Pub Date: Sept. 8th, 1982
Publisher: Harper & Row

The title, unfortunately, is a play-on-words: 16-year:old narrator Benny O'Bryan has a sister, Polly, whose dog Fever is stolen--along with all the other dogs on their Connecticut country road--and the search for the dognappers is the mainspring of a stop that, correspondingly, is just a little too clever for emotional conviction. That doesn't, however, lessen its readability. Benny is approached, the night the dogs disappear, by rich, supercilious loner Robert Striller--Strill, in school. Benny's lawyer dad, dead two years, had hated Strill's father, smug investment-banker Teddy Striller; Benny, an outgoing sort, is intrigued by Strill. And Strill, quirkily, wants to solve this case. He has clues, and a theory that leads the boys--too neatly?--to weak bully Ray Duffel and his vicious uncle Walt Leeper. Benny wants to alert the police; Strill objects.

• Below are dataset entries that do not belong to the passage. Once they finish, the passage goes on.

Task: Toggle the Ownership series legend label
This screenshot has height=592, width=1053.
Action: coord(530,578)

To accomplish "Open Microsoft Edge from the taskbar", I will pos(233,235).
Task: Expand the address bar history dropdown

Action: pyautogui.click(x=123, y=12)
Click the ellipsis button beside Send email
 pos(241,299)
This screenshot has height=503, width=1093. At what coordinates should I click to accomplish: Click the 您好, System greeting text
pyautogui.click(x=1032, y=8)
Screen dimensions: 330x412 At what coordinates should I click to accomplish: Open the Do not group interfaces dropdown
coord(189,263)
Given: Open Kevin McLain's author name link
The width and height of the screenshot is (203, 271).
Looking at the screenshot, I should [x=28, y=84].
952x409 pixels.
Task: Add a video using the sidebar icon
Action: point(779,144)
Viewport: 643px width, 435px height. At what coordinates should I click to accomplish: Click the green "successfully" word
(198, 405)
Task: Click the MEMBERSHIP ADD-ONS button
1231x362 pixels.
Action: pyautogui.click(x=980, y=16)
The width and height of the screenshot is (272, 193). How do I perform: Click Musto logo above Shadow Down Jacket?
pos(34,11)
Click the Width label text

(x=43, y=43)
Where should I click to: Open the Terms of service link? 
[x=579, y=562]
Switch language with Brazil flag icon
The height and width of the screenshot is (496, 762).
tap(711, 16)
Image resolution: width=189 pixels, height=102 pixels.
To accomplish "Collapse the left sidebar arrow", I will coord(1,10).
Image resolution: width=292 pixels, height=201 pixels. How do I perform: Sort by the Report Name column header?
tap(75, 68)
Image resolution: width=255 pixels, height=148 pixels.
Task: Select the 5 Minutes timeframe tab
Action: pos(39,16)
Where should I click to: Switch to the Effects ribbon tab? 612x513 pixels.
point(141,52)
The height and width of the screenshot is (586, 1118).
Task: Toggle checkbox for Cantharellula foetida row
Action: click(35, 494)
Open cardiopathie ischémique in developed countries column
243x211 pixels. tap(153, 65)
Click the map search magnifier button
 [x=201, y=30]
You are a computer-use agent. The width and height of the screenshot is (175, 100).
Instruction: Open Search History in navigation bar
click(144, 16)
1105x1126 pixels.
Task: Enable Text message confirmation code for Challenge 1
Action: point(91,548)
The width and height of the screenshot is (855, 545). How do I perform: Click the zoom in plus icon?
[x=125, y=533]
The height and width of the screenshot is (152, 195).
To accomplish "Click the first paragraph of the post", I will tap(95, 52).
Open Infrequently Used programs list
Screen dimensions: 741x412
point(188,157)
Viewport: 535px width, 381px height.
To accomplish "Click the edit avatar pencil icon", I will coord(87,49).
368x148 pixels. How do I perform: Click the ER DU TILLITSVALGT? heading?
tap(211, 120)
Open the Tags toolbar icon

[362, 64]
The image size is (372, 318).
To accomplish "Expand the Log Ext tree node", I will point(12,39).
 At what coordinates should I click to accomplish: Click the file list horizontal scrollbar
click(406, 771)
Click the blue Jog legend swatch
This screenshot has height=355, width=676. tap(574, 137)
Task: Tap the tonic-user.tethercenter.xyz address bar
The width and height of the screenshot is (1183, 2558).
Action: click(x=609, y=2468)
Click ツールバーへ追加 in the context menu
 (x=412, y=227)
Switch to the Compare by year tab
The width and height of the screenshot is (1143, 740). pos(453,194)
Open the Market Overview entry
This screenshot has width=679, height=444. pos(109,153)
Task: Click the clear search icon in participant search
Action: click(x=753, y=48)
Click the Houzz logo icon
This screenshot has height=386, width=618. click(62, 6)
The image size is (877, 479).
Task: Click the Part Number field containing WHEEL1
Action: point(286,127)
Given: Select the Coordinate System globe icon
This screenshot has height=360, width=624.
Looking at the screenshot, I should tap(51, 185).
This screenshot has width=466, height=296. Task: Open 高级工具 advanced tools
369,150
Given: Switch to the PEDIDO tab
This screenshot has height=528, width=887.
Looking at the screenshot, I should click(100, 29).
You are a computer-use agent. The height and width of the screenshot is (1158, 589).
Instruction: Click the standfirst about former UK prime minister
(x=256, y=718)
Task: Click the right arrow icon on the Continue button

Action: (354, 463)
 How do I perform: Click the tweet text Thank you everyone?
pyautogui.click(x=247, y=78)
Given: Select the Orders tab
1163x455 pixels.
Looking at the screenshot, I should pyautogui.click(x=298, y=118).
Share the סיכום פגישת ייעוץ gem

Still wavering, Benny meets Teddy Striller, learns he's taking an interest in Benny's comely paralegal mother (she'll explain), sees the explosive tension between father and son. (For one thing, Strill dispassionately helped his mother leave.) In the showdown with the dog thieves, Strill pulls a gun, beats up on Walt, would kill him--and Benny has to intercede. Will Strill ever forgive him? Baird, author of adult novels, populates the book with interesting types and gives them some good lines. As for the Benny-Strill relationship, it works out fifty-fifty. Superior test-of-wills entertainment.